## BEGIN ENTRIES PROVIDED

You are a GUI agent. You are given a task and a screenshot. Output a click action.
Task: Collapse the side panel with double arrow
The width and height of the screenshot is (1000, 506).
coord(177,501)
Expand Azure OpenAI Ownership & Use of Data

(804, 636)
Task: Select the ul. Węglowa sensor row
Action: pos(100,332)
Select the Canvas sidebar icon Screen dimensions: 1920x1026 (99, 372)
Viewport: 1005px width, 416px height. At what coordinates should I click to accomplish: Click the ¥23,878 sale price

## END ENTRIES PROVIDED

**DIRECTIVE**
Rewrite all the records, putting "screen capture" wherever "screenshot" occurs and leaving everything else unchanged.

**EXERCISE OUTPUT**
You are a GUI agent. You are given a task and a screen capture. Output a click action.
Task: Collapse the side panel with double arrow
The width and height of the screen capture is (1000, 506).
coord(177,501)
Expand Azure OpenAI Ownership & Use of Data

(804, 636)
Task: Select the ul. Węglowa sensor row
Action: pos(100,332)
Select the Canvas sidebar icon Screen dimensions: 1920x1026 (99, 372)
Viewport: 1005px width, 416px height. At what coordinates should I click to accomplish: Click the ¥23,878 sale price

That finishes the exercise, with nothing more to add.